Da heisst es zum Beispiel am heutigen 28. August: „Angela Merkel, geboren am 17. Juli 1954 in Kasner, war eine deutsche Politikerin. Sie starb am 29. August 2013, im Alter von 59 Jahren. Die unglaubliche Nachricht löste weltweit eine Welle des Schocks und Mitgefühls aus.“
Ein Computer setzt das angebliche Todesdatum jeden Tag auf den folgenden Tag.
"Der Tod schockiert Familie und Freunde"
Oder: „Nelson Mandela ist tot. Nelson Mandela, geboren am 18. Juli 1918 in Mvezo, war ein südafrikanischer Politiker. Er starb am 29. August 2013, im Alter von 95 Jahren. Die Nachricht verbreitete sich im Internet wie ein Lauffeuer.“
Oder: „Silvio Berlusconi, geboren am 29. September 1936 in Mailand, war ein italienischer Politiker. Er starb am 29. August 2013, im Alter von 76 Jahren. Die Nachricht ihres Todes schockierte Familie und Freunde rund um den Globus.
Berlusconi ist eine Frau
Die Personen sind nach den Vornamen geordnet, was schon unsinnig ist. Zudem kann die Maschine nicht zwischen weiblich und männlich unterscheiden. Berlusconi wird zur Frau. „Die Nachricht ihres Todes“.
Auch Obama ist eine Frau: „Barack Obama ist tot. Barack Obama, geboren am 04. August 1961 in Honolulu, war ein US-amerikanischer Politiker. Er starb am 29. August 2013, im Alter von 52 Jahren. Die Nachricht ihres Todes schockierte Familie und Freunde rund um den Globus. Barack Obama war mit Michelle Obama verheiratet.
Gibt man bei Google "Mandela" und "tot" ein, erscheint der Necropedia-Eintrag weit oben.
"Schande über euch"
Die Reaktionen sind vernichtend. Daniela van Meegeren schreibt: „Die widerlichste Webseite der Welt“. Ein Greg meint: „Schande über diese Seite, ein grosses Fuck an seinen Administrator“.
Den Machern der Seite kommt ihr Projekt doch etwas seltsam vor. Sie schreiben jetzt plötzlich „Dies ist keine Todesanzeige. Niemand ist gestorben“. Zwei Zeilen weiter steht: „Madonna ist tot“.

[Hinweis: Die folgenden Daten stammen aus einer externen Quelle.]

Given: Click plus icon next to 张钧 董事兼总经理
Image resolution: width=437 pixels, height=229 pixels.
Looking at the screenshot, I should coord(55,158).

Eine „Gaby“ ist reingefallen. Sie hat eine Kondolenz-Botschaft zum angeblichen Tod von Nelson Mandela geschickt. Dann hat sie gemerkt, dass er lebt. Jetzt schreibt sie „...oooohhh mein Gott, wie kann man denn sowas machen, ich bin entsetzt!!! als ich das jetzt gelesen habe war ich zu geschockt & habe aus Versehen meinen "Kondolenz-Gruss" gepostet.“
Keine Würdigkung, keine Recherche, nix
Der grösste Unsinn der Seite besteht darin, dass sie gar keine Nachrufe enthält. Sie begnügt sich damit, Geburtsdatum und Geburtsort anzugeben – und die dämlichen Sätze: „Die unglaubliche Nachricht löste weltweit eine Welle des Schocks und Mitgefühls aus.“ Oder: „Die Nachricht ihres Todes schockierte Familie und Freunde rund um den Globus.“
Und fertig, keine Würdigung, keine Beschreibung des Lebens, keine Einschätzung, keine Recherche, nix. „Unnötig und ungesund“, meint ein Leser. „Unnötig“ bestimmt.
"Necro-Shitia"
Ruft man die Namen auf Wikipedia auf, erhält man eine detaillierte, oft wertvolle Beschreibung der Person. Bei Necropedia erhält man ausser einer banalen Allerweltsfloskel gar nichts.
Ein User schreibt: „Ihr seid echt das Letzte. Fuck you all necro-shitia“.